Cette fois, il arrive à l'aéroport de Rockliffe avec son Global Rally Cross. C'est la première incursion canadienne de ce championnat américain rendu à mi-chemin de sa sixième saison d'existence. Le Rally Cross, vous ne connaissez pas ?

« C'est comme un jeu vidéo, mais dans la vraie vie », a imagé le directeur général du Grand Prix de Trois-Rivières, Dominic Fugère, qui prête une partie de ses équipements au circuit Red Bull ce week-end.

« Leurs courses sont courtes, intenses et spectaculaires. Les voitures passent de zéro à 100 km/h en moins de deux secondes. Ça accélère plus vite qu'une voiture de Formule 1 », a-t-il ajouté.

Voilà, quand Red Bull se pointe quelque part, c'est parce que l'adrénaline est de la partie. Dans le Global Rally Cross (GRC), il n'y a pas de moment plate. C'est du chaos organisé. En fin de semaine, sur le tarmac de l'aéroport Rockliffe, ses bolides de 600 chevaux vapeur s'élanceront sur un parcours sinueux de 1,22 kilomètre. Ils seront cinq sur la ligne de départ et il y aura de la place pour une ou deux voitures au premier des neuf virages. Les trois quarts du trajet se feront sur le bitume. Dans l'autre portion du circuit, les pilotes professionnels rouleront sur de la terre battue. Puis, pour couronner le tout, les voitures franchiront le fil d'arrivée en effectuant un vol plané de 70 à 100 pieds !

« C'est complètement débile comme ambiance, affirme Colby Rodriguez, chef stratégique de la série GRC. Nous suivons la tendance de la société et de la génération des Milléniaux. Au diable les longues courses de trois à quatre heures avec de longs moments où il ne se passe rien ! Nous présentons plusieurs petites courses intenses où chaque tour compte. Un tour prend environ 40 secondes. En finale, il y aura 10 tours. En huit minutes, tout au plus, ça sera fini. »

Sport de contact

Rodriguez ajoute que le GRC est un sport de contact, mais pas dans le style d'autos tamponneuses. « C'est organisé et sécuritaire. La mode a commencé en Europe et elle a pris de l'ampleur aux États-Unis avec la naissance des X-games. Notre objectif est d'exporter notre produit à l'extérieur des États-Unis. Ottawa est notre seul arrêt international cette année. Nous sommes ici pour participer aux festivités du 150e anniversaire du pays. »

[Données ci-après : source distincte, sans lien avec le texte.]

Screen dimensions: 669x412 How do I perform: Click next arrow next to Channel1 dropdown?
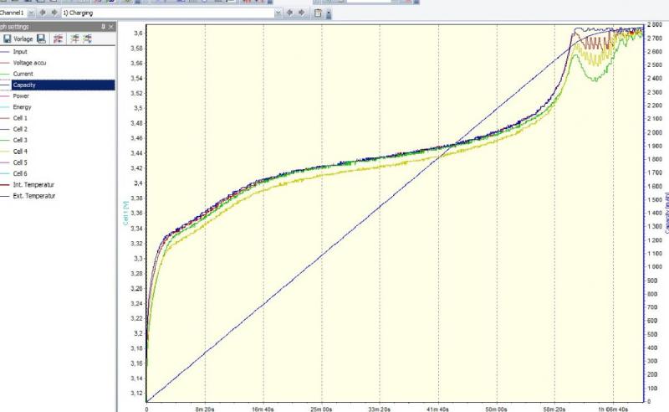pyautogui.click(x=55, y=13)
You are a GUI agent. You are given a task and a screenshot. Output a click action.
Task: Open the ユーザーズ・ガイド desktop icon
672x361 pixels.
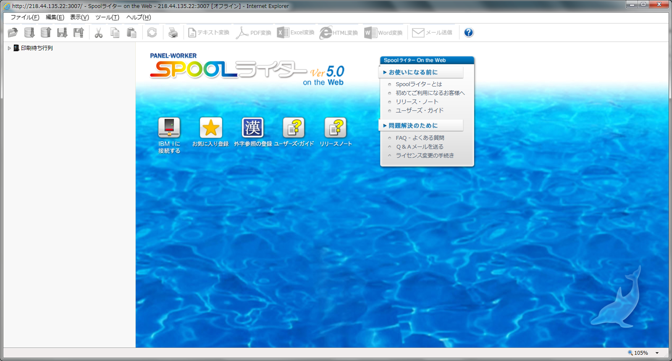coord(294,128)
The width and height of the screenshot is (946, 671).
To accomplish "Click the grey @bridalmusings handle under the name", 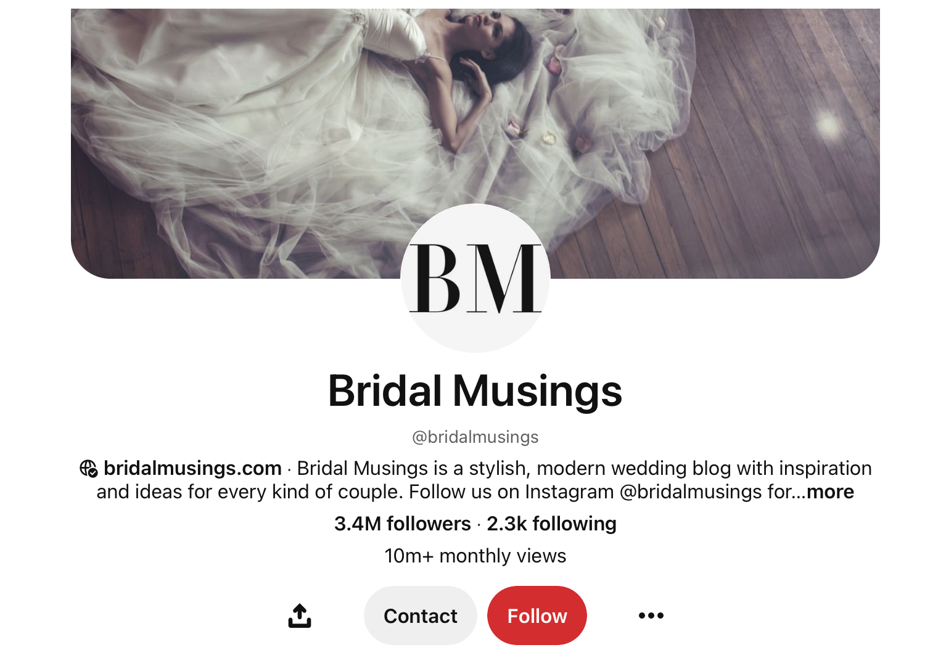I will (475, 437).
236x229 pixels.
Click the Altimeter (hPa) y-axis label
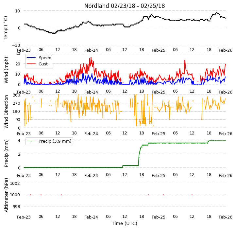point(6,195)
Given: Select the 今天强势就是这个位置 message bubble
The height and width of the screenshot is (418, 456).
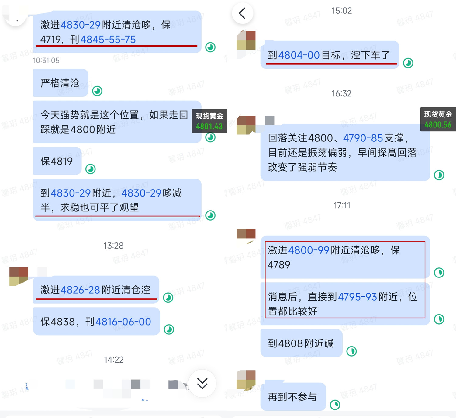Looking at the screenshot, I should [x=117, y=122].
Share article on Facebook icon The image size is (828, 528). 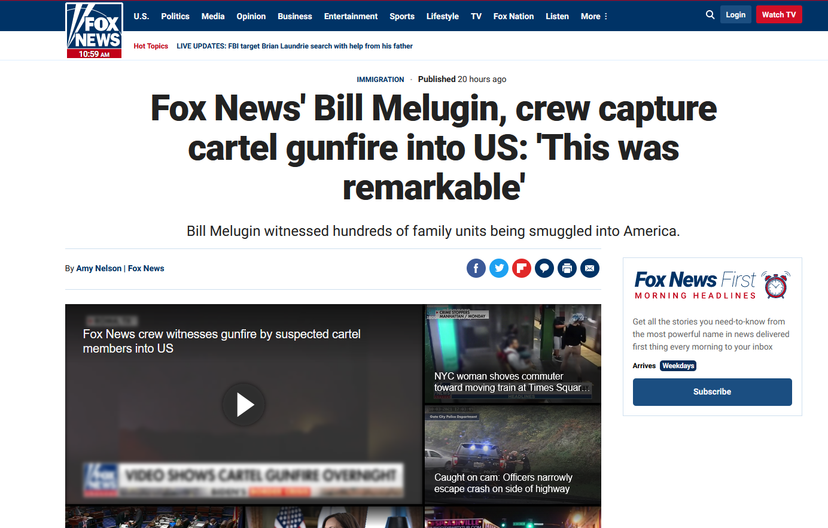[x=476, y=268]
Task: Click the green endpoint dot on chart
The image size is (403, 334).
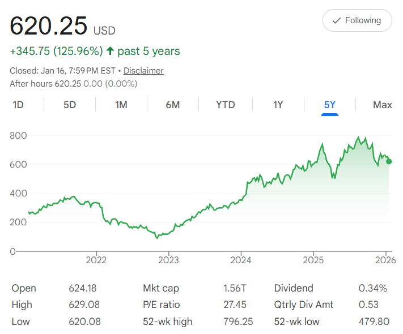Action: point(389,161)
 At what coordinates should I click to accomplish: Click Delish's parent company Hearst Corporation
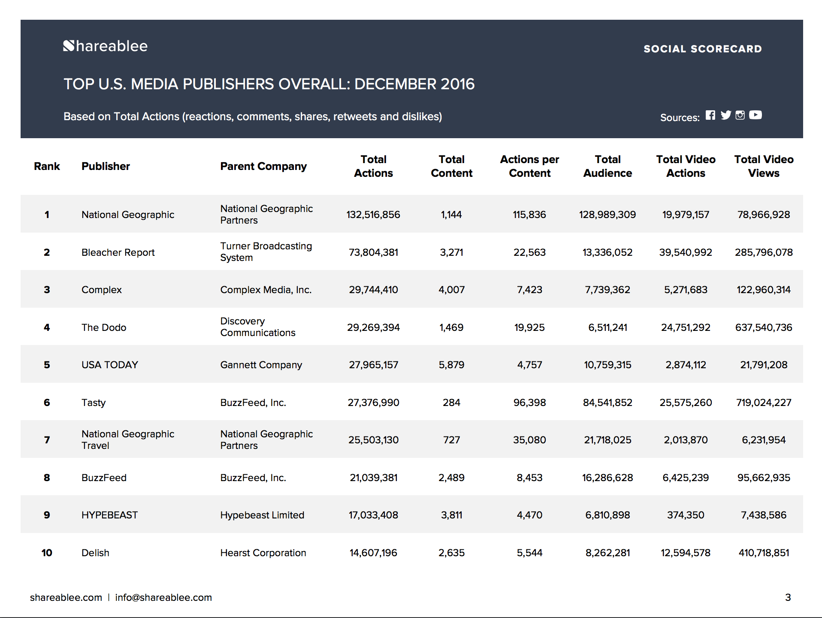coord(263,553)
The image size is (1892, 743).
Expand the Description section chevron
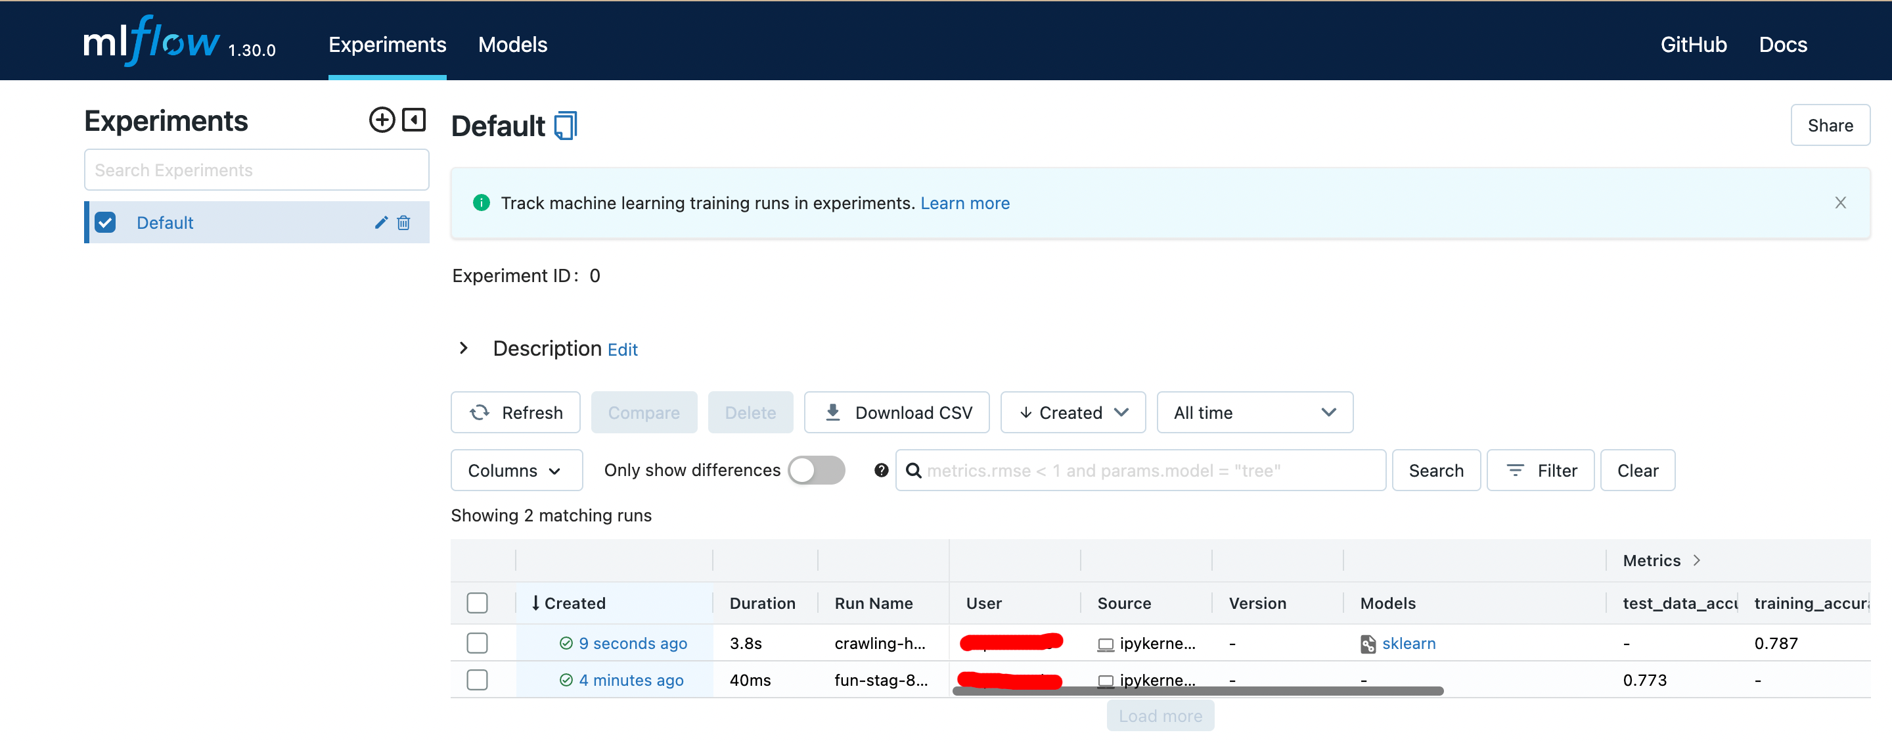[463, 348]
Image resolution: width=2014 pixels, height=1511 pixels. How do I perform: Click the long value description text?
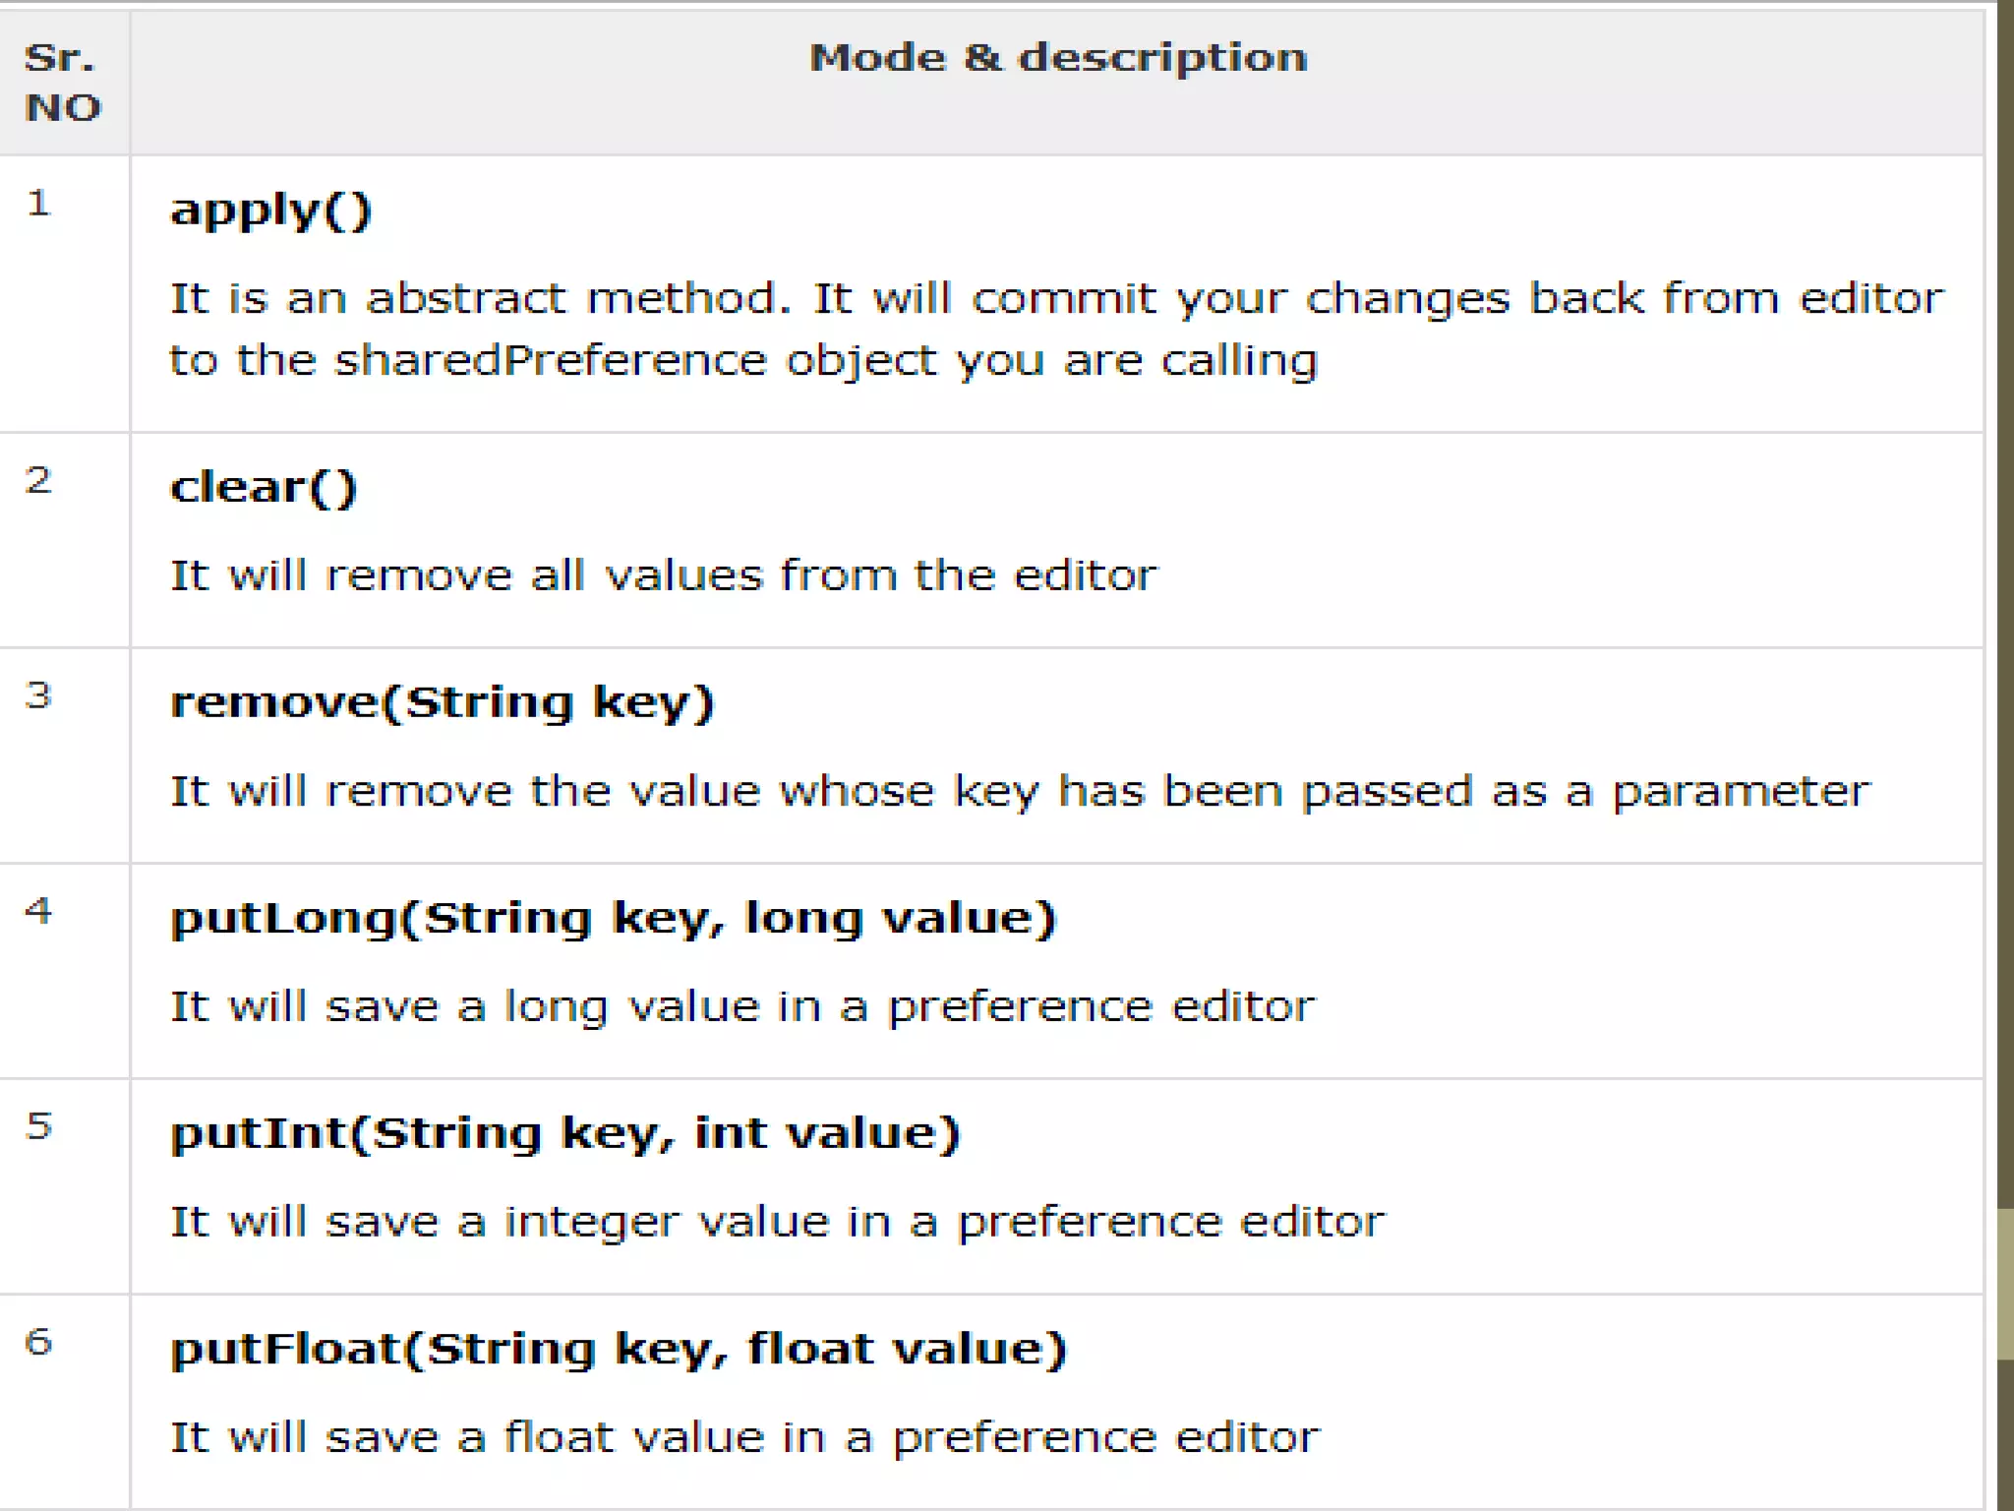[742, 1007]
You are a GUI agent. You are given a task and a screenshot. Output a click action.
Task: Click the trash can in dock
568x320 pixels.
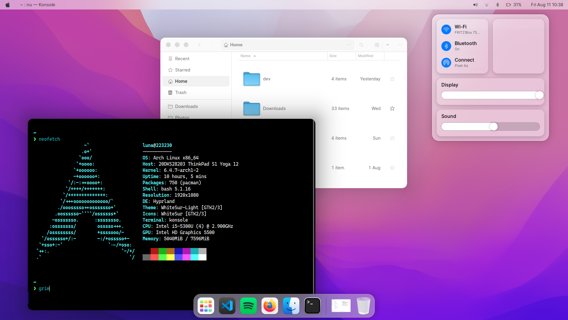click(x=363, y=306)
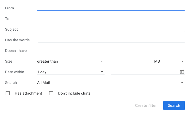Viewport: 189px width, 114px height.
Task: Click the arrow beside the MB unit
Action: [182, 61]
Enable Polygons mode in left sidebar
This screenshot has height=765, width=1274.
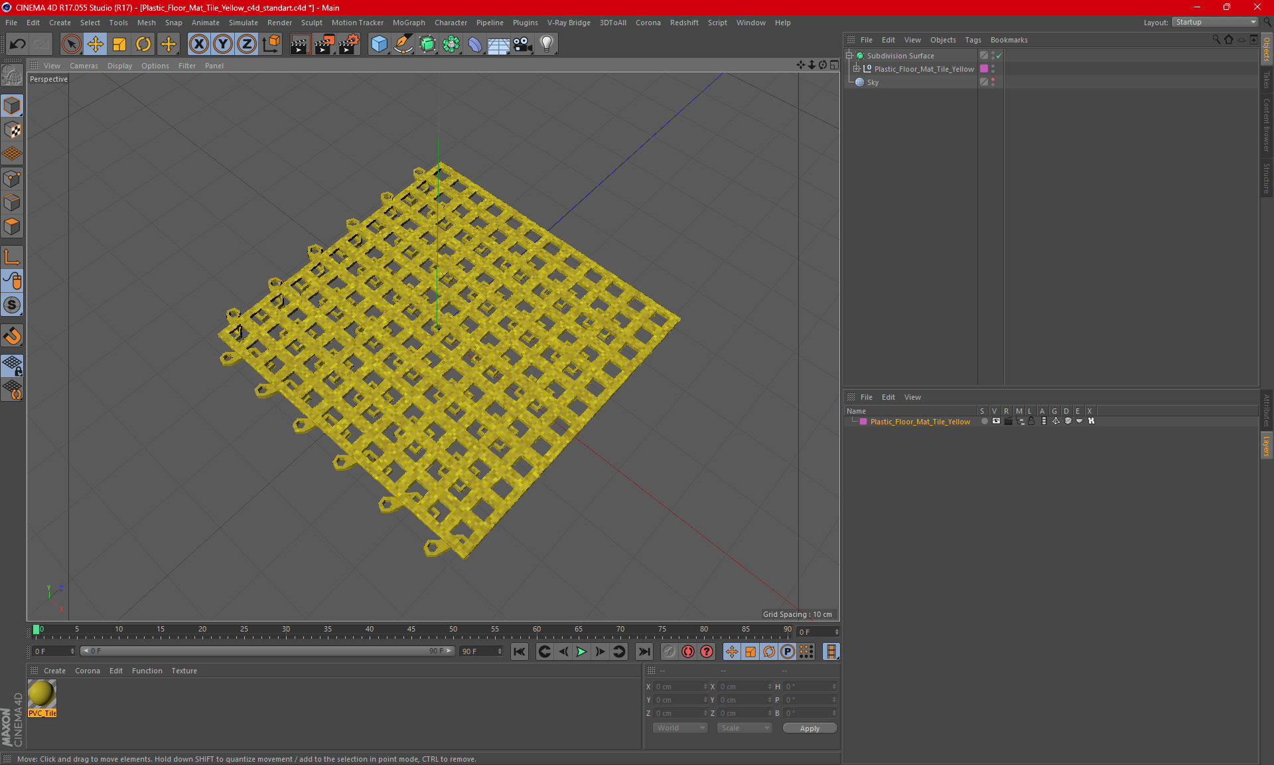12,226
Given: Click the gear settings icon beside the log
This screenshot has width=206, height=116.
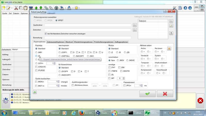Looking at the screenshot, I should point(5,100).
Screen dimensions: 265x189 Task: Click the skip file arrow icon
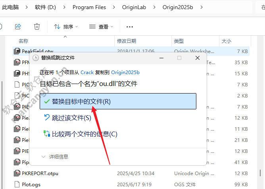(x=47, y=118)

Ce qui est intéressant avec l'épreuve d'Ottawa, c'est qu'il s'agira d'un programme double. Le championnat Red Bull GRC compte 12 épreuves durant sa saison. La capitale nationale sera le théâtre des cinquième et sixième manches de la saison samedi et dimanche. Les amateurs de sensations fortes verront à deux catégories de courses ce week-end.

Voitures de 500 000 $

Dans la catégorie Supercar, les bolides d'une valeur d'un demi-million $ comptent 600 chevaux vapeur avec quatre roues motrices. Dans la catégorie light, la puissance des moteurs est diminuée de moitié. À Ottawa, il y aura 10 voitures par catégorie.

« Il y aura des courses de qualifications de cinq tours pour amasser des points et un positionnement à la ligne de départ, puis des demi-finales de six tours et des finales de 10 tours le samedi. Nous allons recommencer le même manège dimanche », ajoute Rodriguez.

Le tour du joker

Autre particularité de la GRC, le circuit n'a jamais la même configuration d'un endroit à l'autre. « Nous pouvons construire une piste presque n'importe où et contrairement à bien des courses d'auto, nous roulons beau temps, mauvais temps. Notre série est encore plus spectaculaire quand il pleut ! Nous avons également un "tour du joker" que les participants doivent prendre à une reprise dans chaque course. C'est un raccourci qui peut permettre un ou même deux dépassements, mais il faut l'emprunter au moment stratégique. C'est vraiment unique à notre sport. »

Des pilotes de sept nationalités différentes seront à Ottawa ce week-end. L'Ontarien Steve Arpin sera le seul canadien. Après quatre manches qui ont fait quatre champions différents, Arpin occupe le troisième rang derrière l'ancien pilote de F1 Scott Speed et Tanner Foust, deux représentants de l'équipe Volkswagen.